GDIT Joins Tech Community and White House to Mine Scientific Research for a Global Challenge
As the world continues to confront the COVID-19 pandemic, we find ourselves collectively in an environment that demands, more than ever, quick action, expertise and collaboration. GDIT has joined a White House Artificial Intelligence Challenge and the scientific community to find answers to big questions on COVID-19.
Why does the virus affect different people in dramatically different ways?
Enter the COVID-19 Open Research Dataset (CORD-19). The White House and a coalition of research groups including the Allen Institute and Google (with its data science subsidiary Kaggle), collected more than 135,000 machine-readable scholarly articles about coronaviruses and made it accessible to the entire global research community.
The challenge calls for the nation’s AI experts to develop new text and data mining techniques using the open dataset. By applying scientific understanding combined with new advances in natural language processing (NLP), machine learning (ML) and AI, GDIT is responding to the challenge to help find new insights about the virus and support the worldwide effort to eradicate it.

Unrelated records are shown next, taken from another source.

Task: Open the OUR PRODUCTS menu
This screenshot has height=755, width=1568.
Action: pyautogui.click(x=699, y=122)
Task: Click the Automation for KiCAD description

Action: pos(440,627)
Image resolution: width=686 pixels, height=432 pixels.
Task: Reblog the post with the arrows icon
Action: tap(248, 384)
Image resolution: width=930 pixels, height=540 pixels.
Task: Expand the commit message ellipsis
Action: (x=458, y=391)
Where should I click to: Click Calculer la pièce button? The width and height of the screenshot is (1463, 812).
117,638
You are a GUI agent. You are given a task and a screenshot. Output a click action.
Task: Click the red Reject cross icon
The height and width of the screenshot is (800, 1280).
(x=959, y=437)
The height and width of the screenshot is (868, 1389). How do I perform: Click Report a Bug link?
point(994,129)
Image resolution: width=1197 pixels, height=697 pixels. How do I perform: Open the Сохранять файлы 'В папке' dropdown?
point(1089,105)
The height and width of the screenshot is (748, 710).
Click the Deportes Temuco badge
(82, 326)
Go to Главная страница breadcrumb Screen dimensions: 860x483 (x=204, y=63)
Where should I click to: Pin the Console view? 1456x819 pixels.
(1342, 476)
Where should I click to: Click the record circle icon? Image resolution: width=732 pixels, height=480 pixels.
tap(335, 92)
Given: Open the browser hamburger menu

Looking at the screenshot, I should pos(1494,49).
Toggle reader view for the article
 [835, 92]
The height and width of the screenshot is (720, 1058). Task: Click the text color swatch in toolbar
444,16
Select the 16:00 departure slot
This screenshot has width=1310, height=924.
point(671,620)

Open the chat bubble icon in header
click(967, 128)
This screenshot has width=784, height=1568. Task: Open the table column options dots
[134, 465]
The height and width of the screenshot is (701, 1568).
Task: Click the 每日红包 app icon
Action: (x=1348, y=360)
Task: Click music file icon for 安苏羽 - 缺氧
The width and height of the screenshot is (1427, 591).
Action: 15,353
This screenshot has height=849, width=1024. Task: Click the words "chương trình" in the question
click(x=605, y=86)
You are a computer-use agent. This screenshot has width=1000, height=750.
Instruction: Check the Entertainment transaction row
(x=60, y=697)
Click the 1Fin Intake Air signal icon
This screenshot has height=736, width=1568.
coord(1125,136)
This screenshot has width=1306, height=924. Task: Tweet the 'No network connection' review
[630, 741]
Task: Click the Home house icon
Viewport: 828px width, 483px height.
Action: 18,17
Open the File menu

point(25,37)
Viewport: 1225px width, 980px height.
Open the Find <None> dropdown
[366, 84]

Natural Language Processing Analysis Links Diabetes Risks
A GDIT team was assembled to focus on finding answers to COVID-19 risk factors, including in-house epidemiologists, NLP and AI/ML experts and those supporting missions with populations with chronic conditions, who may be among those most impacted by the virus. By examining the prevalence and co-occurrence of number of patients, comorbidities and percentages, the team started to find linkages between diabetes and COVID-19 deaths and the specific risks the virus presents for people with diabetes.
This initial effort, and the team’s method of extracting and understanding the entities mentioned, has provided a framework to not only look at other underlying health conditions (such as hypertension, heart disease, etc.) but to also expand the scope of entities examined to include things like geographic or demographic data as well – e.g. how old are the patients, what’s their ethnicity, where do they live and why could that be important?
The team’s participation in the challenge was made possible by the fact that GDIT had in-house experts in NLP and AI/ML, knowledge of a specific population of COVID-19 patients and the support internally from company leadership to focus on this effort. Its work will soon be published in scientific journals and will continue to expand, building on its initial submission.
In the coming months, the GDIT team will continue to work together in support of this critical global health sciences need.